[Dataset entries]
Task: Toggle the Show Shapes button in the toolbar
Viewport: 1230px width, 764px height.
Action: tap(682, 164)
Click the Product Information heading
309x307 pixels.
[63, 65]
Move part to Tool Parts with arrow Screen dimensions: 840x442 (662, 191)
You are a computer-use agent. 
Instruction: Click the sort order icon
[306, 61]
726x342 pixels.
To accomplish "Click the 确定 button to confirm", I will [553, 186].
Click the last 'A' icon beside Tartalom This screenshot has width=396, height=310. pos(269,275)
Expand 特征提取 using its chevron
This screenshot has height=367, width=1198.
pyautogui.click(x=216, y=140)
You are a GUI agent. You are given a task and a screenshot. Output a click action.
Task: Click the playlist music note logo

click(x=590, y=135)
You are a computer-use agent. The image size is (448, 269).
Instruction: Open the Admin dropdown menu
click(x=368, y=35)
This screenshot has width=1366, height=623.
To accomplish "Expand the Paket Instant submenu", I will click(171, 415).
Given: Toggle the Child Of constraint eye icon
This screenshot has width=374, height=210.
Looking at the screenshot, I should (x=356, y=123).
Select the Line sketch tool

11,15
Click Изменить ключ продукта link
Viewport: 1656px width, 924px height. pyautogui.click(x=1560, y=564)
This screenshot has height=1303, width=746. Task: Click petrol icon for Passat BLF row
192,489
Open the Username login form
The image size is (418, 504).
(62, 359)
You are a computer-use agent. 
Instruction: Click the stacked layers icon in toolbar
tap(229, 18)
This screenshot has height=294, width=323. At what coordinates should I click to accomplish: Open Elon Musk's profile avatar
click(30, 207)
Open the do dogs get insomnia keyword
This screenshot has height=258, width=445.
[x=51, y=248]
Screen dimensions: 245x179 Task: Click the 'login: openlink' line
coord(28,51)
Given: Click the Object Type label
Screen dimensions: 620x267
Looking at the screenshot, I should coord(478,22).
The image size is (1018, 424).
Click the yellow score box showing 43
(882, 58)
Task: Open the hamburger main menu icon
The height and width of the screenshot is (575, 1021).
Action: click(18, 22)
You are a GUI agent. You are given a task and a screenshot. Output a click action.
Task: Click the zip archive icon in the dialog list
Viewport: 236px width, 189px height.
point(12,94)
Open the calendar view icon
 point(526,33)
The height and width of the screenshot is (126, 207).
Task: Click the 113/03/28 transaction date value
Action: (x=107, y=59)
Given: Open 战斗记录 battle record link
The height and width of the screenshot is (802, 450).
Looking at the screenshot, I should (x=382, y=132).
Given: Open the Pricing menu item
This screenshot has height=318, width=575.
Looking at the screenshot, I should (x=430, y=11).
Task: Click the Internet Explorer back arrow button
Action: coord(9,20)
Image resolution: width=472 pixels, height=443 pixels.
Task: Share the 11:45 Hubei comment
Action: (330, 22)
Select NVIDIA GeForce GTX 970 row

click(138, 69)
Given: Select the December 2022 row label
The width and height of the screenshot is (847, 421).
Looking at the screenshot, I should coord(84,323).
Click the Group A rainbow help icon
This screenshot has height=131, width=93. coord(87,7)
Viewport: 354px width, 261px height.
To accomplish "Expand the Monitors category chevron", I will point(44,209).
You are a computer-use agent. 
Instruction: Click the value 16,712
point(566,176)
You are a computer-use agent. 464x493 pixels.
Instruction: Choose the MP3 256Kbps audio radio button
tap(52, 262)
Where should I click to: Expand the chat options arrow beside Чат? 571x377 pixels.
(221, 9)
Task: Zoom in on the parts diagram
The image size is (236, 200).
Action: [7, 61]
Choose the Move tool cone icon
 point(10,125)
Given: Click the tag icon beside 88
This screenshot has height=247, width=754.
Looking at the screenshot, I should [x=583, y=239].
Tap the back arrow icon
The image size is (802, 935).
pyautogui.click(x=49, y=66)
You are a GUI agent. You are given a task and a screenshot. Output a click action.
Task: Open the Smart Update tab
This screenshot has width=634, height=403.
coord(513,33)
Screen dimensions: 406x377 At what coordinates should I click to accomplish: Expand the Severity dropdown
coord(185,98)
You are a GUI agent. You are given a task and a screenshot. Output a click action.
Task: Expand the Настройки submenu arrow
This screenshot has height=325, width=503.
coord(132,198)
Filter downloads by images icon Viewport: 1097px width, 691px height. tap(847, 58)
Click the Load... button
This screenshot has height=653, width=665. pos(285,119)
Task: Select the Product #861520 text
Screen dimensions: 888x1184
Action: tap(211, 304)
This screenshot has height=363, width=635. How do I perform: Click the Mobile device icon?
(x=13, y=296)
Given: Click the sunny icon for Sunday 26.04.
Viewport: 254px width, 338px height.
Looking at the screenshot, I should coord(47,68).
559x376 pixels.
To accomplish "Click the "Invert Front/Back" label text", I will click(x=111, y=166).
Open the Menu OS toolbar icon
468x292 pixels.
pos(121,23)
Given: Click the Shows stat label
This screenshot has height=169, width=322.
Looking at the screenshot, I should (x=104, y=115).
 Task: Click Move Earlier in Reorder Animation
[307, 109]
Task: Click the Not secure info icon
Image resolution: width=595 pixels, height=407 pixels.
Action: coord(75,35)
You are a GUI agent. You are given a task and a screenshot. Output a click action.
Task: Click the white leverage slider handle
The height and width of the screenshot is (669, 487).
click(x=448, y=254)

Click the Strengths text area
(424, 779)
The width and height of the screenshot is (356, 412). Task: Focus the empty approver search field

◆ **ASSIGNMENT**
Search the entries for the word "submenu" and copy every line that holds it.

◆ **EXERCISE OUTPUT**
To accomplish "Expand the Paket Instant submenu", I will click(171, 415).
Task: Expand the Настройки submenu arrow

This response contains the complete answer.